— Set problem —
Extract verbatim the stretch of lines from the one containing "Click the 超级叠加 button" through the one containing "[x=303, y=802]", both included. Omit the pictures from your output.

— Data entries —
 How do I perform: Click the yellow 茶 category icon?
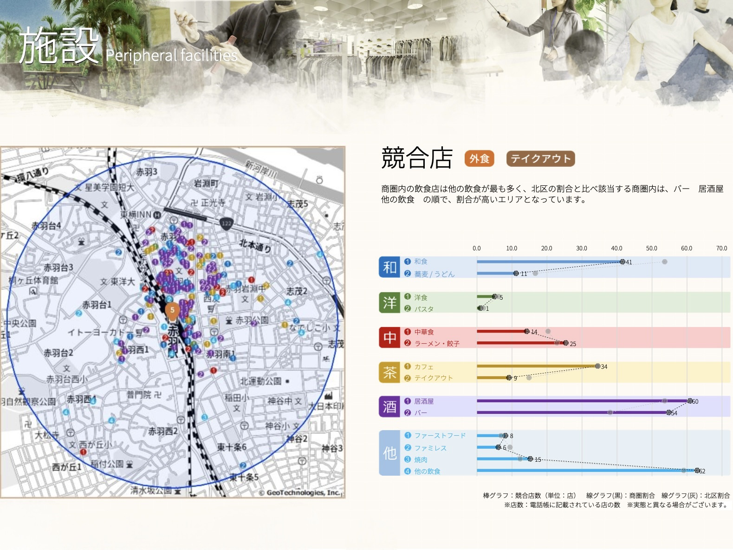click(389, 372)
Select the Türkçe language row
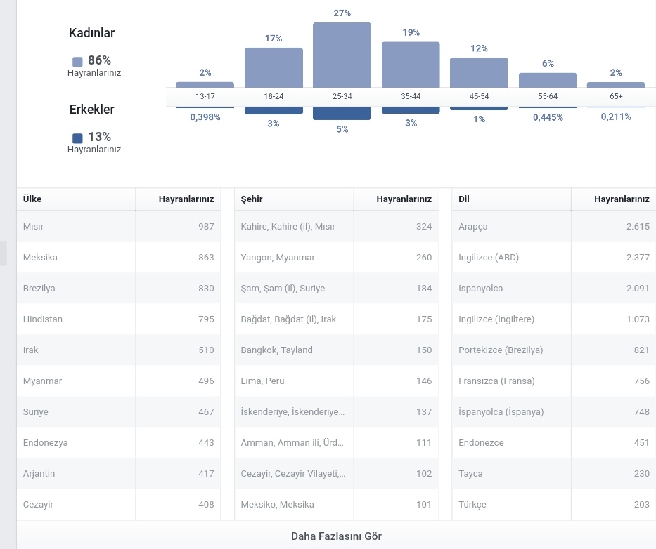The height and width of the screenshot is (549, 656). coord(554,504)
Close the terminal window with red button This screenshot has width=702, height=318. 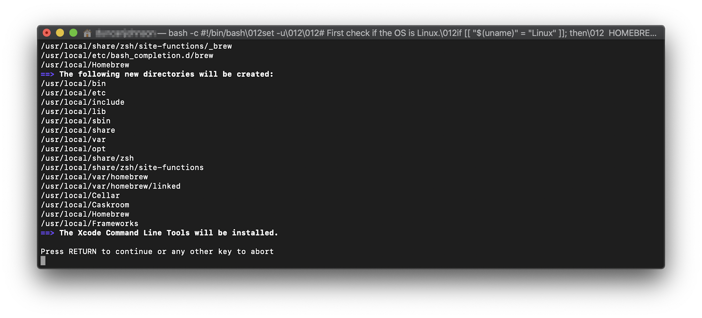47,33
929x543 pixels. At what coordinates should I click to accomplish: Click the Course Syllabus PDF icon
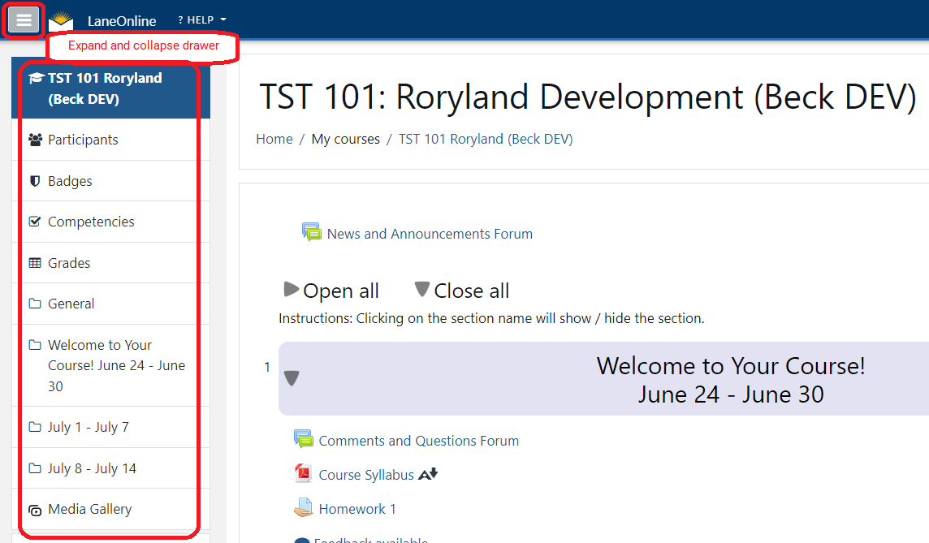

...

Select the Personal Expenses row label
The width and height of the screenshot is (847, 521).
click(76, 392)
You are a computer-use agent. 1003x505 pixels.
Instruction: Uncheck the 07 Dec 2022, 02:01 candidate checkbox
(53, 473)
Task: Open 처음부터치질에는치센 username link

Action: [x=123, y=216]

...

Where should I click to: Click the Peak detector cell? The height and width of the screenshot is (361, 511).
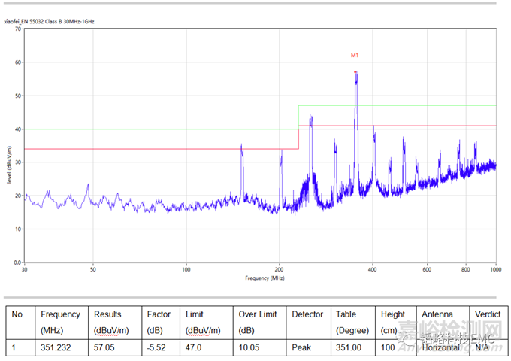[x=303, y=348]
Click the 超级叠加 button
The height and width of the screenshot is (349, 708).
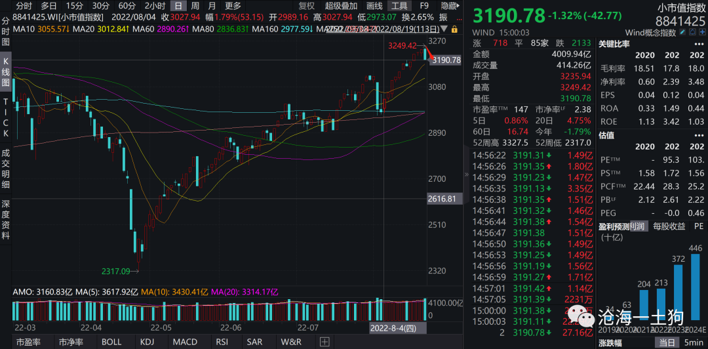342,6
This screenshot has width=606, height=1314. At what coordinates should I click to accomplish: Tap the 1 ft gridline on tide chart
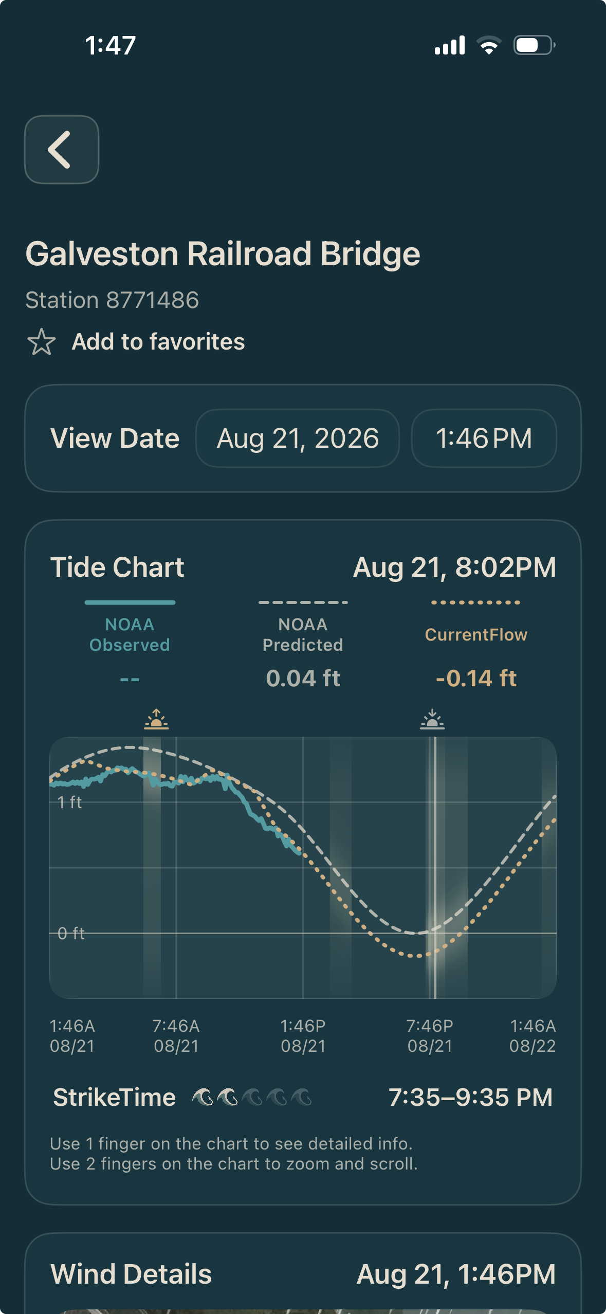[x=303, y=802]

— The output —
Click the 超级叠加 button
The height and width of the screenshot is (349, 708).
342,6
This screenshot has width=606, height=1314. At what coordinates should I click to accomplish: Tap the 1 ft gridline on tide chart
[x=303, y=802]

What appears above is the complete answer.